A corporation is an independent company owned by shareholders. This type of entity is more complicated to create and requires that taxes be filed for the corporation. Business owners have limited personal liability for lawsuits filed against the company. Regular meetings and record-keeping are mandatory.
An S corporation can have up to 75 shareholders. In an S corporation, owners and shareholders share the net profits and losses and must also report those earnings on their personal taxes. Their share of business losses can be reported on their personal taxes to offset other income. Regular meetings and record-keeping are mandatory.
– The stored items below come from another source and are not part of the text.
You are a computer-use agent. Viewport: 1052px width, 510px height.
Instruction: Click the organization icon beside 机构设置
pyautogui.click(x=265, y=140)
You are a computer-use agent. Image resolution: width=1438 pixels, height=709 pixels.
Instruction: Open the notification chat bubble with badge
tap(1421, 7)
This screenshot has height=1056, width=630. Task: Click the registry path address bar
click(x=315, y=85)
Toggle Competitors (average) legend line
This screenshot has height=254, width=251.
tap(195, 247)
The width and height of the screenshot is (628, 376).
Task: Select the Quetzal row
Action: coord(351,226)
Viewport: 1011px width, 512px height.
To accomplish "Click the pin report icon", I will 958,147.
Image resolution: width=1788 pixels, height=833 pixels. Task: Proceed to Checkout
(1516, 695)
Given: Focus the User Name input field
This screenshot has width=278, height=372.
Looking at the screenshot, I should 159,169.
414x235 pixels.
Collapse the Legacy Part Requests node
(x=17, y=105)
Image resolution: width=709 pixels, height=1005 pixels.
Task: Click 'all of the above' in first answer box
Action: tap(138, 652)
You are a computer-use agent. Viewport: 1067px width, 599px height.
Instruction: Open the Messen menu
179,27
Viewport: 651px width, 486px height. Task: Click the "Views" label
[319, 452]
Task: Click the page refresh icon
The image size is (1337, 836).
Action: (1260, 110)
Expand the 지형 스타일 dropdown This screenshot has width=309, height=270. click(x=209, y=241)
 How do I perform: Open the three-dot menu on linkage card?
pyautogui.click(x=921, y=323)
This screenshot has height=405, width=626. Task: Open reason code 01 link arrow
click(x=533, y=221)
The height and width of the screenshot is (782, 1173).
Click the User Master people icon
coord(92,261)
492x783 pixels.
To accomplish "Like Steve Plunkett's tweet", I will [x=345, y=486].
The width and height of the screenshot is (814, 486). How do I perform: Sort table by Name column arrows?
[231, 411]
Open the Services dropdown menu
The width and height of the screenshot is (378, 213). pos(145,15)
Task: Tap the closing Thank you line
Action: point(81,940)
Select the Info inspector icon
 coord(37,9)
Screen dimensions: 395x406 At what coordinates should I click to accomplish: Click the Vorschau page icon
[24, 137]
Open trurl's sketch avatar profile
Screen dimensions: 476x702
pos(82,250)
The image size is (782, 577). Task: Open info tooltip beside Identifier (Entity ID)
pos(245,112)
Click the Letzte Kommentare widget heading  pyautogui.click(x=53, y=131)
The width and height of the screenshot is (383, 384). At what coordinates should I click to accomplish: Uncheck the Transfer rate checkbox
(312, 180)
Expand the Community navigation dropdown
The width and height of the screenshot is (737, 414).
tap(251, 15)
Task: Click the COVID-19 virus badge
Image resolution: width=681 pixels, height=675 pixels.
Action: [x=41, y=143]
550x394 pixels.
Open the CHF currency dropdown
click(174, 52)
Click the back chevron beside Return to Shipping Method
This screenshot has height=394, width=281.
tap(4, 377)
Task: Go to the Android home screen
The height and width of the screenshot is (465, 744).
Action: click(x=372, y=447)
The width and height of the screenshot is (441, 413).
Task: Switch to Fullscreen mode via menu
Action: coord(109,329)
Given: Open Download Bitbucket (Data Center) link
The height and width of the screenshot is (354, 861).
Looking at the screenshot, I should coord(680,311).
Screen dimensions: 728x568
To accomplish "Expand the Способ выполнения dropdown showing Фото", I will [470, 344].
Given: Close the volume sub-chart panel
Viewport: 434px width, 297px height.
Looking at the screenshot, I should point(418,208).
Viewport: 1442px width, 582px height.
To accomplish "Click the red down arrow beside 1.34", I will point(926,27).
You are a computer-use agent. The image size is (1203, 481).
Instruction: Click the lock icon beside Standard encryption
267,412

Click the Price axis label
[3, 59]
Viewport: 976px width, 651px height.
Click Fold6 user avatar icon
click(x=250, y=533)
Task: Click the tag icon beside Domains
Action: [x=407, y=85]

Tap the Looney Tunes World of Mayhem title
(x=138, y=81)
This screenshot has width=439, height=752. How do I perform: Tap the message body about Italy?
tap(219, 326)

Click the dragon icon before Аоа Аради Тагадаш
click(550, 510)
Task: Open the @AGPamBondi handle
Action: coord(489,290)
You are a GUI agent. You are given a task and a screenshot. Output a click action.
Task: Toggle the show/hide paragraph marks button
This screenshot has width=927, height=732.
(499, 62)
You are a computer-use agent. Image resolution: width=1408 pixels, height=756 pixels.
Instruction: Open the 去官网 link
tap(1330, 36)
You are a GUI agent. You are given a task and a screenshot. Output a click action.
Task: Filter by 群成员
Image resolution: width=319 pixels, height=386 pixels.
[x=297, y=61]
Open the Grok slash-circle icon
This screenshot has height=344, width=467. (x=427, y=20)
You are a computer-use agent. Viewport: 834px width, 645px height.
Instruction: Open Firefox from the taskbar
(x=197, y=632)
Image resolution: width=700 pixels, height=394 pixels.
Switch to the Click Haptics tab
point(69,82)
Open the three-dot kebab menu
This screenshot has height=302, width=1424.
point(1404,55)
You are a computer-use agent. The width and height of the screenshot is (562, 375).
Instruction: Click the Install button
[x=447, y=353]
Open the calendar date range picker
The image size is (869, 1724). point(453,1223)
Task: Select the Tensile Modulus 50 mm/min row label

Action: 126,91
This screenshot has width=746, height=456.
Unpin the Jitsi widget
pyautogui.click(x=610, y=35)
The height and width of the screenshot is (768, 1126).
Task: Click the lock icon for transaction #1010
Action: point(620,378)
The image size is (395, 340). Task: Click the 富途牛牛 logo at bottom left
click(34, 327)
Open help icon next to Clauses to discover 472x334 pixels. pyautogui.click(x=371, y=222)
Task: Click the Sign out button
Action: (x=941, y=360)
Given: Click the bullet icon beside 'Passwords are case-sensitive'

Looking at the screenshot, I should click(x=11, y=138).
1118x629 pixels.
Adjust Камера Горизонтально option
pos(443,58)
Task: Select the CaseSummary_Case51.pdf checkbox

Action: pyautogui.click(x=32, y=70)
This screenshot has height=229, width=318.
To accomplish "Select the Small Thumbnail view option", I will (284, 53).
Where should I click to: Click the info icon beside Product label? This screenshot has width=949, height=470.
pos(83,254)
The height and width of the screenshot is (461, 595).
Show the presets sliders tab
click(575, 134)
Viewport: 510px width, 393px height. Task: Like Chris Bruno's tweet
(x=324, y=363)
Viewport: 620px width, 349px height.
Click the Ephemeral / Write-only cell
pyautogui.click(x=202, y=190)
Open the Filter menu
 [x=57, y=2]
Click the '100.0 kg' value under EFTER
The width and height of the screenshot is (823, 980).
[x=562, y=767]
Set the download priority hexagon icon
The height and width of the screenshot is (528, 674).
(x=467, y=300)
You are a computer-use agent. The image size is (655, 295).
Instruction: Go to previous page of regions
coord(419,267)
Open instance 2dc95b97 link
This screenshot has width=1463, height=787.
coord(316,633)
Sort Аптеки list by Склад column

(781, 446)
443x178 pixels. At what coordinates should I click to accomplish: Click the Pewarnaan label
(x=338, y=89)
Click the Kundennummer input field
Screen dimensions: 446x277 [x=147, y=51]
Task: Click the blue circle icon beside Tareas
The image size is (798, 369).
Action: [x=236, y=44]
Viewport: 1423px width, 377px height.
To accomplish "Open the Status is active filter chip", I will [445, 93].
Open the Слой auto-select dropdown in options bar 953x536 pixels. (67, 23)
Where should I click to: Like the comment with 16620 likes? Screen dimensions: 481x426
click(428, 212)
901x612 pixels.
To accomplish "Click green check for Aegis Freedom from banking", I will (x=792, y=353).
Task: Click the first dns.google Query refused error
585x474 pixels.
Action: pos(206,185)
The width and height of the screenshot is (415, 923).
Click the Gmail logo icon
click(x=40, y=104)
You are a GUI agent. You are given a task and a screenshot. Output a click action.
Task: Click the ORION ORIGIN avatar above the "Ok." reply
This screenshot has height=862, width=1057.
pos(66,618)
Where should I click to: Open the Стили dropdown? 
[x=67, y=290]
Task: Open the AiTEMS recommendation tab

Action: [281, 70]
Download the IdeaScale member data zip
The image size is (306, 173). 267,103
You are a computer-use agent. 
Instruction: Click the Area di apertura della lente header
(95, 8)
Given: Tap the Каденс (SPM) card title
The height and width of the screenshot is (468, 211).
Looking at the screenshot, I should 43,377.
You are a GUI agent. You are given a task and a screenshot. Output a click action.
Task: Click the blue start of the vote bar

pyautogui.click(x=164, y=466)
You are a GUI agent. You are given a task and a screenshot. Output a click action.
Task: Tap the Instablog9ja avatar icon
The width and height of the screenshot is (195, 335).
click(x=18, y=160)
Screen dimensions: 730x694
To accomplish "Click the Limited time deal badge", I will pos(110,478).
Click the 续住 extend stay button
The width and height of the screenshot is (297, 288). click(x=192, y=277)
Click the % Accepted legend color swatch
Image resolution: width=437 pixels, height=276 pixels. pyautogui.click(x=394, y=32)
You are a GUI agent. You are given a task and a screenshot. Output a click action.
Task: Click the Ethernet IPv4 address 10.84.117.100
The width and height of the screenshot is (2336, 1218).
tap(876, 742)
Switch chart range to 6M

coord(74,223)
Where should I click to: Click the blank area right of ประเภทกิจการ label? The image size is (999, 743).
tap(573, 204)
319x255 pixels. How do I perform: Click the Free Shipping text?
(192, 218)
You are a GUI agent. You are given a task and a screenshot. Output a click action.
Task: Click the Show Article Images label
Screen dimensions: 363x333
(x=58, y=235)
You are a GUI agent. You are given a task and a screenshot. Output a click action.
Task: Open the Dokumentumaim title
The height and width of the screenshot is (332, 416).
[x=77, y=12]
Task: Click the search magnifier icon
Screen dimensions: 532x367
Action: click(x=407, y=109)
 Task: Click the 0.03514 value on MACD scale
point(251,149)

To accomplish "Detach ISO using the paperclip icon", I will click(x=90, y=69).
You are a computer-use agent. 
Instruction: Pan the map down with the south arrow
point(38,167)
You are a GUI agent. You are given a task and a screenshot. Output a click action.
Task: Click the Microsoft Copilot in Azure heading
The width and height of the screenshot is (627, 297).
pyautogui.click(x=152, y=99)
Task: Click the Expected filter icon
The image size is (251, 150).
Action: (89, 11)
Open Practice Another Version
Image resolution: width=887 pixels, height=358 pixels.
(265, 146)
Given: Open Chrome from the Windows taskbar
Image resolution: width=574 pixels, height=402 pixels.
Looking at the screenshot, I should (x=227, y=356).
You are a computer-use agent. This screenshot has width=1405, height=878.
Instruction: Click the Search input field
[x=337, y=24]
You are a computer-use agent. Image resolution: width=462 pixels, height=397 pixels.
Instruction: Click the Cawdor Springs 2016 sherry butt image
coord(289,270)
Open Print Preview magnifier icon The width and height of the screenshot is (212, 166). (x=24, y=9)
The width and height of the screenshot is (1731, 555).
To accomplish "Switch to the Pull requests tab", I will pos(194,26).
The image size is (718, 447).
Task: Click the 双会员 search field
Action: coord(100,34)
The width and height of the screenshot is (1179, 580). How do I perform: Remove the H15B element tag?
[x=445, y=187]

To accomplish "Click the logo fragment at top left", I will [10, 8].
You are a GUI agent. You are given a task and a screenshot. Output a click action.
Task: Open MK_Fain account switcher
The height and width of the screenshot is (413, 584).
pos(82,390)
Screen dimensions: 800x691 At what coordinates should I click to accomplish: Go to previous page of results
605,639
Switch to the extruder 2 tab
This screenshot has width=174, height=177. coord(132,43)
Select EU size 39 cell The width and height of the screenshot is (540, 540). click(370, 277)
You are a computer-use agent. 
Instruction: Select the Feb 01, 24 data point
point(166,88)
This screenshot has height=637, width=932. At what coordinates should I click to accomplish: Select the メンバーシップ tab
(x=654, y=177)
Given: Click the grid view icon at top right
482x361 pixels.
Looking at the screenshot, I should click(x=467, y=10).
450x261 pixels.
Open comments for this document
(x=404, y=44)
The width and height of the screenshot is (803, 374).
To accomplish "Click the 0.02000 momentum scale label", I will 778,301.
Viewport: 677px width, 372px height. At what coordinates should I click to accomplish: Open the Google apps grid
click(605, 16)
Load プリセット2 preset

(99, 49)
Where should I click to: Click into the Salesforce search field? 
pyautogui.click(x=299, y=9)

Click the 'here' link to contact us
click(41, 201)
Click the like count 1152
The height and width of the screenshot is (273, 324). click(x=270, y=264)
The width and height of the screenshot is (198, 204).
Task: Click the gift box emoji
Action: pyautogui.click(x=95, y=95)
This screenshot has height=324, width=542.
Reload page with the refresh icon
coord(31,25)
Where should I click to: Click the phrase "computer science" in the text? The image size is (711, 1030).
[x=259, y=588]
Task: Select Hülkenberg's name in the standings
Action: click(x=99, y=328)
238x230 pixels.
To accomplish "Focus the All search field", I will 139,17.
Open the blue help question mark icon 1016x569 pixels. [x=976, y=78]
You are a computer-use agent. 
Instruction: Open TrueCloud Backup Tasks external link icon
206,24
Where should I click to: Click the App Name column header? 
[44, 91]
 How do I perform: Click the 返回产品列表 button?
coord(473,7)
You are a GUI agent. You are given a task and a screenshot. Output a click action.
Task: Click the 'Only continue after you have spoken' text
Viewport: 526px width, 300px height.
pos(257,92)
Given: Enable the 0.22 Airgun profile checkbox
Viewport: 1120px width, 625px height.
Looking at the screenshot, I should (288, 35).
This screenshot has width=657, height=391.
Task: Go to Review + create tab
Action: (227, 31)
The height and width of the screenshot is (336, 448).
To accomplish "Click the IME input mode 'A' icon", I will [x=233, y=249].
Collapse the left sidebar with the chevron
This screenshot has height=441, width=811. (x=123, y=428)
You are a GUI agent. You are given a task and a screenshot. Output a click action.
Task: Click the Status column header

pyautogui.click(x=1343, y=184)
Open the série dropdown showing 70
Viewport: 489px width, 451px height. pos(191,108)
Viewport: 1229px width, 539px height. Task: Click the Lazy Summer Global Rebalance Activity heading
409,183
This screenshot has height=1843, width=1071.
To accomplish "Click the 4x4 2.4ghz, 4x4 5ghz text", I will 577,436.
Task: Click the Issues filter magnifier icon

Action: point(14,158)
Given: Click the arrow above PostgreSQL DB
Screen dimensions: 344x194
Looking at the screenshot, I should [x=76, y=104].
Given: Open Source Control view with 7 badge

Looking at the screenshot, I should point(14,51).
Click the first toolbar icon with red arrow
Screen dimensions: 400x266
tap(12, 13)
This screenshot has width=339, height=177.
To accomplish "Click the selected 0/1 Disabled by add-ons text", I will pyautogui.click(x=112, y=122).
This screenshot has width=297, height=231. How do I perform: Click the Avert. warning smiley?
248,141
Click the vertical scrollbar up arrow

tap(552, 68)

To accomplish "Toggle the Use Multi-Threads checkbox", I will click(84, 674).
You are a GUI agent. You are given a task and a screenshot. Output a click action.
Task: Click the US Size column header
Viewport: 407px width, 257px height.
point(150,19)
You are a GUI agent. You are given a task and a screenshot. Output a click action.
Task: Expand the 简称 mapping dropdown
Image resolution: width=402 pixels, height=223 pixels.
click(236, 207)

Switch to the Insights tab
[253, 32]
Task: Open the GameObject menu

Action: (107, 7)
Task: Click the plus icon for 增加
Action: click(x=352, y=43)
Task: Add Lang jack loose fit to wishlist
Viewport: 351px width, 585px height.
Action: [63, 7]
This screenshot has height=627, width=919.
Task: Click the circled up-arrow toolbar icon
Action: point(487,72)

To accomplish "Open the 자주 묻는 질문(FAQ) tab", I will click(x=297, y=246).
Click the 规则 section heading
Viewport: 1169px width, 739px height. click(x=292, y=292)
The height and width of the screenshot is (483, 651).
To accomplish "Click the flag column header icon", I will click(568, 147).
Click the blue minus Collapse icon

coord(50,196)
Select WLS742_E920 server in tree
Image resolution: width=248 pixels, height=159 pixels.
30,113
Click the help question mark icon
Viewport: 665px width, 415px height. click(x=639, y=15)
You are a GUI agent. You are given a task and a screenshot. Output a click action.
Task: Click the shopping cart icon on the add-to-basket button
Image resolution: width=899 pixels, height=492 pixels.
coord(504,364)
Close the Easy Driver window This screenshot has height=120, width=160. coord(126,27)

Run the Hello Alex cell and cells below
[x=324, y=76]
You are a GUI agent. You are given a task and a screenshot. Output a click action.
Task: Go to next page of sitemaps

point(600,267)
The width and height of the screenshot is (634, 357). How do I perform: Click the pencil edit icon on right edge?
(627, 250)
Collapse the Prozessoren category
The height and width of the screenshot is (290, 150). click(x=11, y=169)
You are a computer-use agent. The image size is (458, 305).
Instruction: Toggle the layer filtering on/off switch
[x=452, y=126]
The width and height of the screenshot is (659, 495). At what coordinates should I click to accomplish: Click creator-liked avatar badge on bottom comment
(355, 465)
If you have a partner that is helping create your new business, you may want to consider a partnership. This type of entity is not limited to two people – there can be several partners in the mix. These people will jointly own and run the business together. All partners will be liable for business debts from all partners but there is no double taxation. Regarding taxes, all partners will be taxed on their share of business profits and partners may deduct their share of business losses from their own personal income taxes. All partners will be personally liable for any lawsuits filed against the company.
This type of entity allows for investors to enter the partnership on a limited basis. They will not have control of the business, but they can reap rewards if the business succeeds. Limited partners will only be liable for their share of investment into the company and they will only be partially personally liable for debts or lawsuits filed against the company.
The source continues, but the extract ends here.